RICHARD Leonard has insisted that Labour can only win the forthcoming General Election if it gets “100 per cent” behind the leadership of Jeremy Corbyn.
The Scottish Labour leader - who is at odds with the UK party leader on Brexit, wanting the party to “campaign unambiguously for Remain” - made his plea at the party conference in Brighton as he announced:
*Scottish Labour, if elected to power, would introduce a new law giving councils and housing co-operatives the right buy land from developers at the existing use-price and
*next week at Holyrood it would use its debating time to propose a motion demanding the Scottish Government end the failing Abellio franchise for ScotRail.
In an impassioned keynote address, Mr Leonard said this conference was one of the most important in the party’s history.
“With a General Election imminent, we know that his conference could be a turning point. And it is up to us because we will only win the forthcoming General Election if we stay rooted in our enduring values of democracy and socialism, if we articulate a positive vision of change for the future and if we all get 100 per cent behind Jeremy Corbyn’s leadership,” declared the Central Scotland MSP to cheers and applause.
He made clear that his mission was not just to lead a better management team than the SNP but to lead a Scottish Labour Government worthy of the name.
“It is to go forward winning Scotland back to Labour,” he told delegates, ruling out any pact with the Nationalists, insisting: “For the avoidance of doubt: there is no shortcut to a Jeremy Corbyn Government through the SNP.”
Mr Leonard said Labour was offering people a “vision of hope and real change,” saying it was a message of investment over cuts, a green industrial revolution to transform the economy, that only Labour could stop a no-deal Brexit through a public vote and of “public ownership of public services”.
Stressing that the shareholder dividend and the profit motive should have no place in Britain’s public services, the party leader told conference that for this reason he was announcing that Scottish Labour would next week in the Scottish Parliament force a vote to end the Abellio franchise of ScotRail, “so that once again we can put passengers before profits”.
Mr Leonard called for “fundamental change” not just in transport but in housing and land ownership, announcing that in a few weeks’ time when the party’s Housing Commission reported, it would propose radical changes to tackle the “excess profits of property developers”.
To this end, Scottish Labour would, in power, introduce a new law giving local councils, housing associations and housing co-operatives the right to acquire land at an existing use-value.
“Good housing policy has always been at the core of Labour Party values. It is where we came from. And under the Scottish Labour Government that I lead housing will become a national priority again,” he declared.
The party leader claimed Brexit had underscored how the British constitution was “creaking and out-of-date”.
Saying it was time for a democratic renewal, he explained: “We will extend democracy not just at the ballot box but in every workplace and in every community.
“And so let me be crystal clear, this democratic renewal, his redistribution of power we seek, this is not simply about parliaments and the members elected to them, it is about strong local government, It is about redressing the imbalance of power between tenant and landlord, between worker and owner, between citizen and state, between women and men.”
To this end, Mr Leonard said the next Labour Government would deliver a new Scotland Act to devolve employment law “with a UK-wide floor”.
And, insisting that a fundamental rebuilding of the “broken British state” was needed, he told conference that, once in power, Prime Minister Corbyn would set in motion the abolition of the House of Lords, replacing it with an elected senate, representing the nations and regions of the UK.

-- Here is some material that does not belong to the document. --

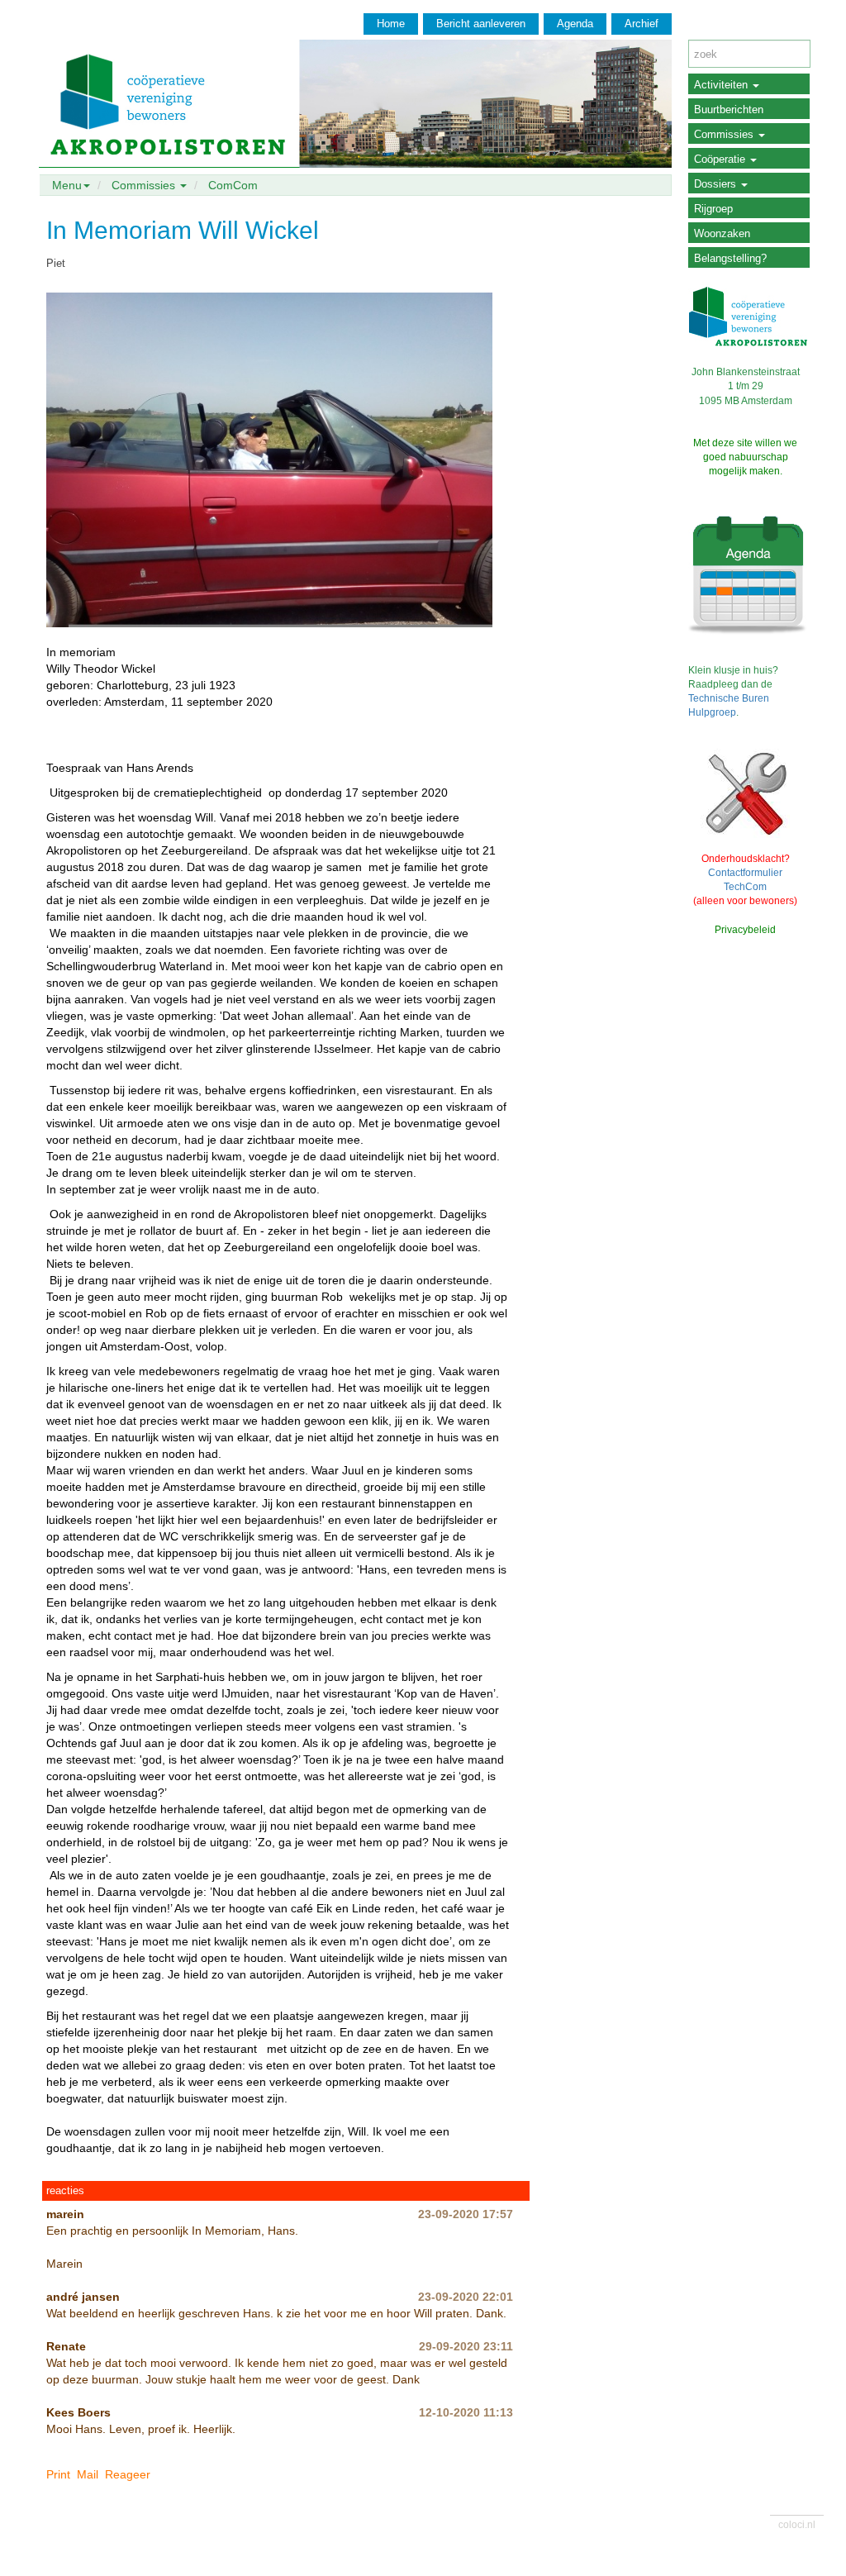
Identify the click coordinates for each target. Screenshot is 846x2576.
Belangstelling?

“These changes will have to be worked for and people won over,” admitted the Scottish Labour leader. “But we must be confident in the democratic tradition, which we inherit, confident in the socialist ideal that drives us, confident in these practical ideas for radical reform.”
Mr Leonard added: “We are on the brink of something extraordinary, the greatest opportunity for more than a generation to elect a truly radical transformative Labour Government and with that opportunity we send out the clear and simple message from this conference today that a socialist Britain will do far more to improve the lives of the people than a separate Scotland ever could.
“So, let’s hold our nerve. Let’s keep our faith. Let’s put in the hard work. A Labour Government is within our grasp. Let us go out and win it.”
After his speech, Mr Corbyn applauded and hugged the Scottish Labour leader.